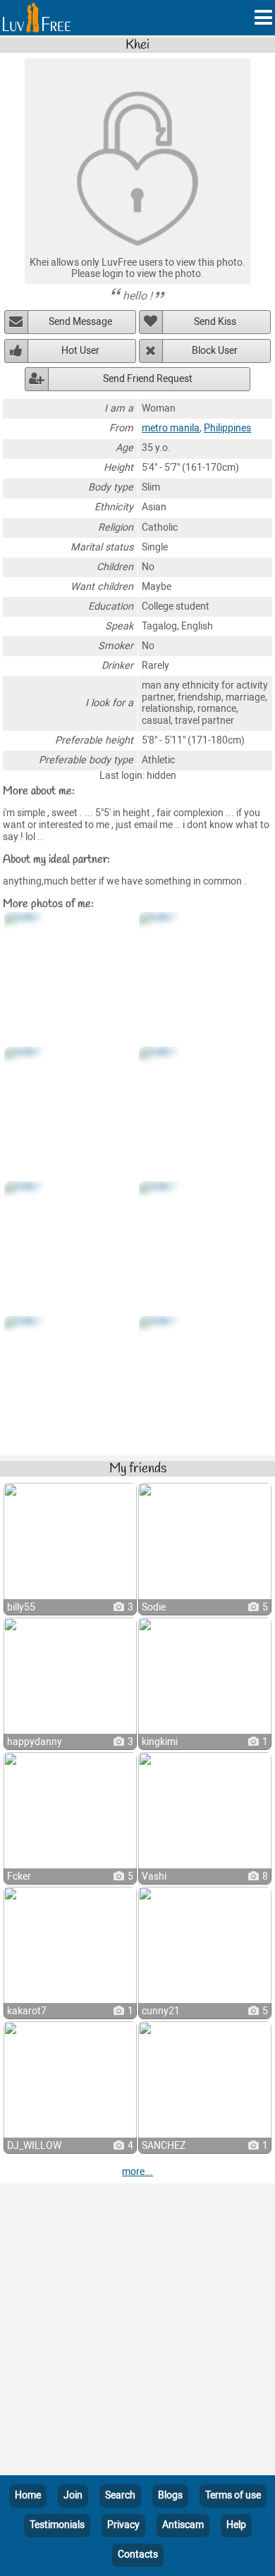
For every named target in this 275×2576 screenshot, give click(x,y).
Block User (215, 351)
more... (137, 2172)
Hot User (80, 351)
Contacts (138, 2554)
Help (236, 2525)
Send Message (80, 322)
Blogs (170, 2495)
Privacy (123, 2525)
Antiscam (183, 2525)
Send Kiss (215, 322)
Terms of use (233, 2495)
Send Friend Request (147, 379)
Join (72, 2495)
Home (28, 2495)
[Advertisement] (137, 2332)
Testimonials (57, 2525)
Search (120, 2495)
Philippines (227, 428)
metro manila (171, 428)
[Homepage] (37, 17)
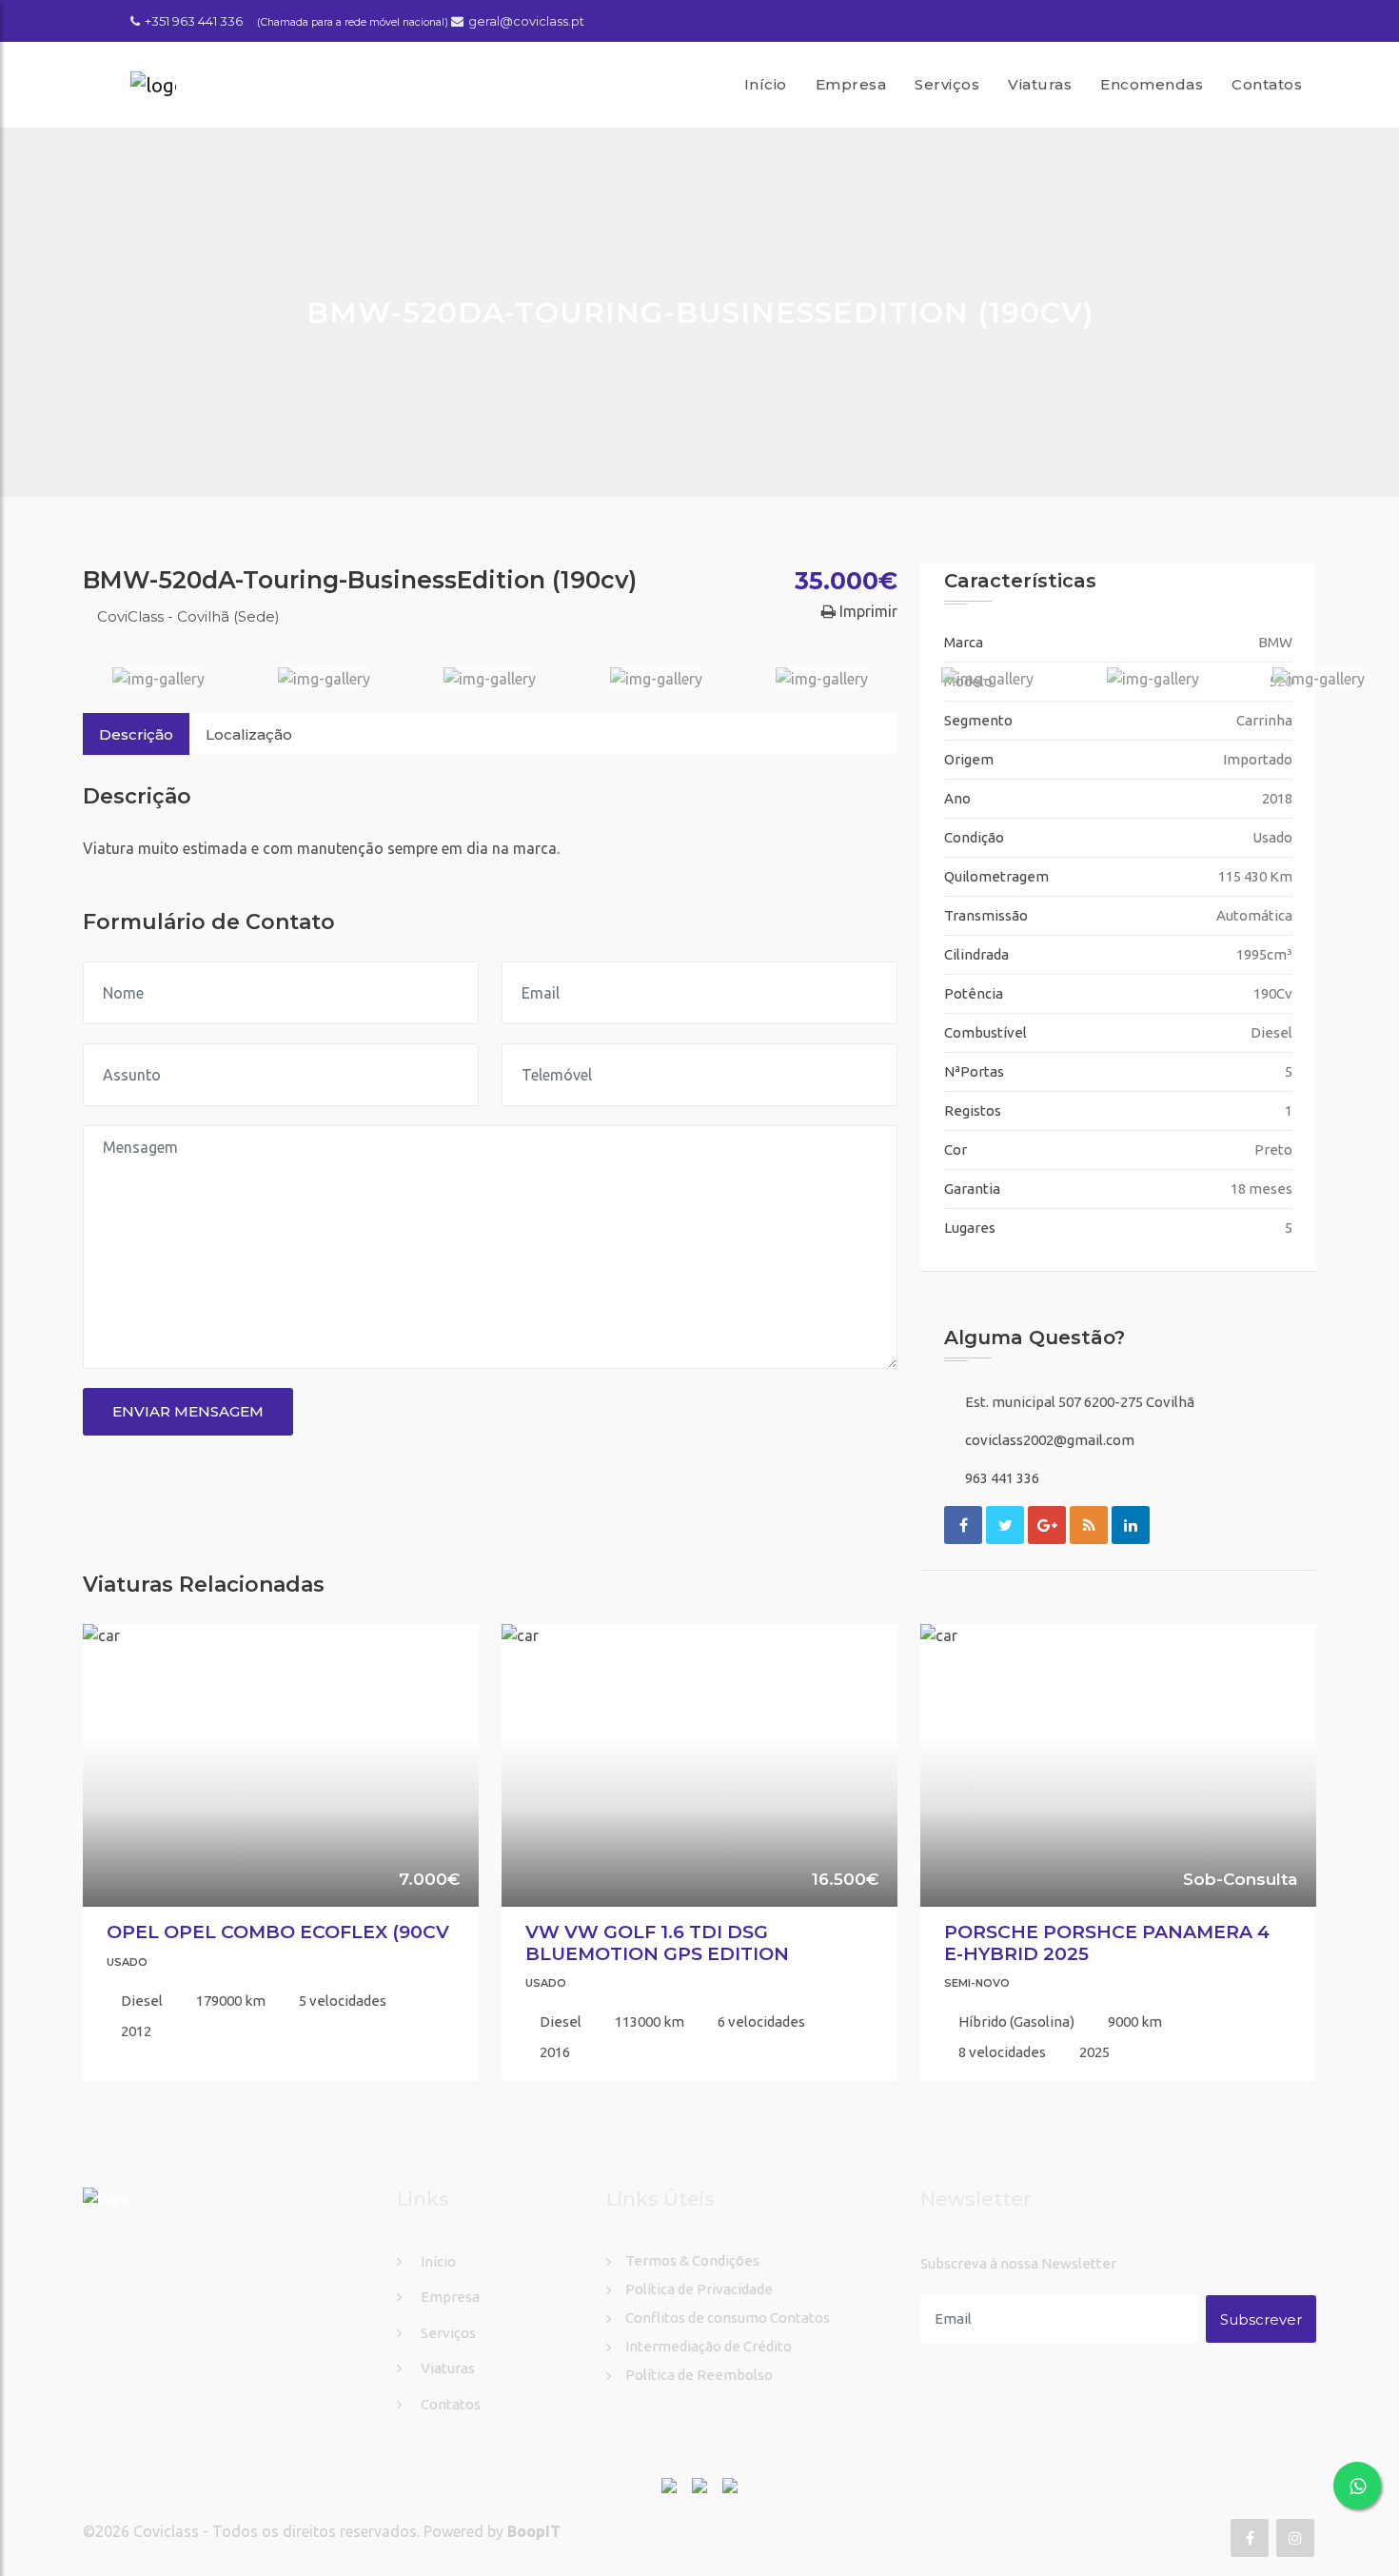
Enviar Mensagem (188, 1411)
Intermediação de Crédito (708, 2346)
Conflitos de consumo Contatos (727, 2317)
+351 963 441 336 (194, 21)
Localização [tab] (249, 734)
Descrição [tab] (136, 734)
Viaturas (1040, 84)
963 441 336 (1002, 1478)
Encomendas (1151, 84)
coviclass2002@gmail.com (1049, 1440)
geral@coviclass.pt (526, 21)
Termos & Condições (692, 2260)
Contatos (1267, 84)
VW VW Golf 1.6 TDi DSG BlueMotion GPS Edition (657, 1943)
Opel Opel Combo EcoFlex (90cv (278, 1932)
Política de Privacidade (699, 2289)
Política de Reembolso (699, 2375)
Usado (127, 1962)
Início (765, 84)
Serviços (947, 84)
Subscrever (1261, 2319)
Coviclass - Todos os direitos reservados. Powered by (320, 2531)
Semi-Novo (977, 1983)
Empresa (851, 84)
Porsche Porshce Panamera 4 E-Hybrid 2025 (1107, 1943)
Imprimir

################

_YOUR TASK_: Retype the records verbatim, but not their images.

_ANSWER SECTION_:
For every named target in this 275×2576 screenshot, give click(x,y).
Block User (215, 351)
more... (137, 2172)
Hot User (80, 351)
Contacts (138, 2554)
Help (236, 2525)
Send Message (80, 322)
Blogs (170, 2495)
Privacy (123, 2525)
Antiscam (183, 2525)
Send Kiss (215, 322)
Terms of use (233, 2495)
Send Friend Request (147, 379)
Join (72, 2495)
Home (28, 2495)
[Advertisement] (137, 2332)
Testimonials (57, 2525)
Search (120, 2495)
Philippines (227, 428)
metro manila (171, 428)
[Homepage] (37, 17)
Enviar Mensagem (188, 1411)
Intermediação de Crédito (708, 2346)
Conflitos de consumo Contatos (727, 2317)
+351 963 441 336 (194, 21)
Localização [tab] (249, 734)
Descrição [tab] (136, 734)
Viaturas (1040, 84)
963 441 336 (1002, 1478)
Encomendas (1151, 84)
coviclass2002@gmail.com (1049, 1440)
geral@coviclass.pt (526, 21)
Termos & Condições (692, 2260)
Contatos (1267, 84)
VW VW Golf 1.6 TDi DSG BlueMotion GPS Edition (657, 1943)
Opel Opel Combo EcoFlex (90cv (278, 1932)
Política de Privacidade (699, 2289)
Política de Reembolso (699, 2375)
Usado (127, 1962)
Início (765, 84)
Serviços (947, 84)
Subscrever (1261, 2319)
Coviclass - Todos os direitos reservados. Powered by (320, 2531)
Semi-Novo (977, 1983)
Empresa (851, 84)
Porsche Porshce Panamera 4 E-Hybrid 2025 (1107, 1943)
Imprimir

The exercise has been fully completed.